[Provided entries — start]
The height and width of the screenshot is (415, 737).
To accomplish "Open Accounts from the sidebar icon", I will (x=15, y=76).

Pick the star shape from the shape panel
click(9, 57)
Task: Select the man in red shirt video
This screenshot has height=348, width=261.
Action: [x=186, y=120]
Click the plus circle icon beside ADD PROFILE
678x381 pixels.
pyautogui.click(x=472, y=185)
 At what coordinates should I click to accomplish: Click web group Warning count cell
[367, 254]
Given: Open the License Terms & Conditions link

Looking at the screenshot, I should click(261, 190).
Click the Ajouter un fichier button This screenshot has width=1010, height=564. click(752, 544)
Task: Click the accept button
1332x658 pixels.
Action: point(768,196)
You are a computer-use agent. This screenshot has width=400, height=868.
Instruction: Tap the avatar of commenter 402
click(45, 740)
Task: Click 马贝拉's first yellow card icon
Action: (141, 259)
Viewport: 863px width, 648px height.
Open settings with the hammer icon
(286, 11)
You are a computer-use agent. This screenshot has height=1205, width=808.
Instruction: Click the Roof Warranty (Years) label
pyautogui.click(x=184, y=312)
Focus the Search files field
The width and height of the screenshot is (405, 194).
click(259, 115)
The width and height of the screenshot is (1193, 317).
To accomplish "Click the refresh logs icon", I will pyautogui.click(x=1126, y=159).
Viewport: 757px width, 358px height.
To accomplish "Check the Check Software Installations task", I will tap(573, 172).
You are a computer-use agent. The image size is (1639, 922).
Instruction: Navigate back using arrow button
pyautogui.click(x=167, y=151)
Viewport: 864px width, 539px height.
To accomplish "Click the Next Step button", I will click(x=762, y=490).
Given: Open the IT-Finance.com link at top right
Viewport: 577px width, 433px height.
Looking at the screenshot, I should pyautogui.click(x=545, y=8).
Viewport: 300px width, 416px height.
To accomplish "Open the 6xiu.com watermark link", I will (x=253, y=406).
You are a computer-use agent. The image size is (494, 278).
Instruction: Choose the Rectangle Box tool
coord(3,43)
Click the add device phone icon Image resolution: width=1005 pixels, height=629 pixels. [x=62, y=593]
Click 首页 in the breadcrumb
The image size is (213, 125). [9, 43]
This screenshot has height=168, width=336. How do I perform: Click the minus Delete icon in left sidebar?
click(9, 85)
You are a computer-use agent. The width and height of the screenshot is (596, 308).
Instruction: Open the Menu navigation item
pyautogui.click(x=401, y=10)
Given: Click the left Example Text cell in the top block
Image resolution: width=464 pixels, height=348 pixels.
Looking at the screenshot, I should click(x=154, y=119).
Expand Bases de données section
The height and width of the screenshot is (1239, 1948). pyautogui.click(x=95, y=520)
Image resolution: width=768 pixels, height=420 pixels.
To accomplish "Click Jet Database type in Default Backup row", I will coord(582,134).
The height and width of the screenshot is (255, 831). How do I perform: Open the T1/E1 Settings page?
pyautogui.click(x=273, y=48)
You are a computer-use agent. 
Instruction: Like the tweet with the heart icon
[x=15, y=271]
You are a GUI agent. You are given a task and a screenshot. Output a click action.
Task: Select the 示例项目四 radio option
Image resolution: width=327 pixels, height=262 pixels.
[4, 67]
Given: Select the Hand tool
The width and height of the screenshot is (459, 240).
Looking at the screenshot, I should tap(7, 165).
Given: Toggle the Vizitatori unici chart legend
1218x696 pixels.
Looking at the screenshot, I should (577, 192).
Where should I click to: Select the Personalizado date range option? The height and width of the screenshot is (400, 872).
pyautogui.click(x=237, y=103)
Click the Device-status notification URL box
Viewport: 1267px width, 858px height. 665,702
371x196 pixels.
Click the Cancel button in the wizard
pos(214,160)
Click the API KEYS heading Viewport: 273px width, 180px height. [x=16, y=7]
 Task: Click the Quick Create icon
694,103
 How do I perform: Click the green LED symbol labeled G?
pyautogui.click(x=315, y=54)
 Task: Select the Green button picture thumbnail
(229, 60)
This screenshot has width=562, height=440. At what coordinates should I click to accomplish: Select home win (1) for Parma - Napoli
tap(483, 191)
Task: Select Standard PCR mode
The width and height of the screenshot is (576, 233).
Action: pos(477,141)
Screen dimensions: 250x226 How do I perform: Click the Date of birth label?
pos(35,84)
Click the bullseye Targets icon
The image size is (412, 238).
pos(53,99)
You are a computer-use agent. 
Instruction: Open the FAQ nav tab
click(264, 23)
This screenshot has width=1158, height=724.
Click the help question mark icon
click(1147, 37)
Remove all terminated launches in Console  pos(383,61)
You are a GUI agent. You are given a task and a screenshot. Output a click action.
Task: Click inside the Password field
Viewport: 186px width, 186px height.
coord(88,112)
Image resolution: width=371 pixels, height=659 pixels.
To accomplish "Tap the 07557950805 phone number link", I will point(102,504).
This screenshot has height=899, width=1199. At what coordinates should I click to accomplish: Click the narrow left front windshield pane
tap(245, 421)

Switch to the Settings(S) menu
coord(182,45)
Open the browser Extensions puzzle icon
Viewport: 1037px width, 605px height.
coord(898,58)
[Provided entries — finish]
__Brief__: "phone" is the string to look for; please copy every line of the records above where it appears.

__Your response__:
Click the add device phone icon Image resolution: width=1005 pixels, height=629 pixels. [x=62, y=593]
To accomplish "Tap the 07557950805 phone number link", I will point(102,504).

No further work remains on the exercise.